Turso Retires Bug Bounty Program Over AI-Generated Spam Flood

Summary

Turso, a company rebuilding SQLite for modern distributed systems, has discontinued its bug bounty program that offered $1,000 rewards for bugs leading to data corruption. Launched nearly a year ago to validate its rigorous testing methodology, the program became inundated with AI-generated spam submissions falsely claiming to have discovered critical bugs. Maintainers spent days closing fraudulent pull requests, making it untenable to continue accepting open contributions. The company is sharing this decision publicly to contribute to the broader conversation about establishing governance in an era of abundant generative AI.

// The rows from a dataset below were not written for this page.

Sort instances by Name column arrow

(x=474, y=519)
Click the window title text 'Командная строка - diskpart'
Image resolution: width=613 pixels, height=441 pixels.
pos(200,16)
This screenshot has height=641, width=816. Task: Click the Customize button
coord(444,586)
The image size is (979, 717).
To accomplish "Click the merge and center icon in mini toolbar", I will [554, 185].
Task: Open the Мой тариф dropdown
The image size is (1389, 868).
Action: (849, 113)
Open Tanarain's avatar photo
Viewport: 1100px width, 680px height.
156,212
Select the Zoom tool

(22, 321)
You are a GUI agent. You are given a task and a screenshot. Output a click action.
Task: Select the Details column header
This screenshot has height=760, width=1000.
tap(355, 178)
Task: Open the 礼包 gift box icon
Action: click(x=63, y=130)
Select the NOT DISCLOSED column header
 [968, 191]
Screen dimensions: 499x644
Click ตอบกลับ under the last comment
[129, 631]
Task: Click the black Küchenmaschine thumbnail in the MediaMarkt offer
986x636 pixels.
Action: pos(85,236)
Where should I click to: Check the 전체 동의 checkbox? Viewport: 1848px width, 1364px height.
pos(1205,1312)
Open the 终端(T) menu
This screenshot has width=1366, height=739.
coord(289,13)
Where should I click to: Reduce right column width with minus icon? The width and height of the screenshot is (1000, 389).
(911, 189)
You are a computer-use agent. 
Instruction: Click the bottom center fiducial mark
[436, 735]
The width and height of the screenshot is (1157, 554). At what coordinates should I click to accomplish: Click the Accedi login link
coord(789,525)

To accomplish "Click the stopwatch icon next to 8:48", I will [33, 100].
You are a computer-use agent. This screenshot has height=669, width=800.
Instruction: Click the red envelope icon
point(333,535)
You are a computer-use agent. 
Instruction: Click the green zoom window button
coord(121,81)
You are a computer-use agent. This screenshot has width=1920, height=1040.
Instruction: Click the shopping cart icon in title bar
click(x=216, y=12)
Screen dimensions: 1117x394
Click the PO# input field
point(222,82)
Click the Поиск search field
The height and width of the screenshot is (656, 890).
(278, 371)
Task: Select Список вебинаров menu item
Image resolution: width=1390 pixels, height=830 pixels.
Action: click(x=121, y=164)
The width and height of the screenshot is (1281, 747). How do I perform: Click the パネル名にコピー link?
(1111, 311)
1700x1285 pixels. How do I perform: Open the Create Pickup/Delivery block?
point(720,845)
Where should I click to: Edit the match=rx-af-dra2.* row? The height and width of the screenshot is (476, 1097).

Turso created the program recognizing that even the most sophisticated automated testing—including deterministic simulators, fuzzers, oracle-based differential testing, and concurrency simulators—cannot catch all edge cases. Over its year-long run, only five legitimate submissions were awarded, including work from core contributors who identified gaps in the project's testing infrastructure. However, the financial incentive proved too attractive to AI spam generators, fundamentally undermining the program's utility. The company remains committed to open-source principles and plans to find alternative approaches to crowdsource edge-case discovery while protecting contributor quality.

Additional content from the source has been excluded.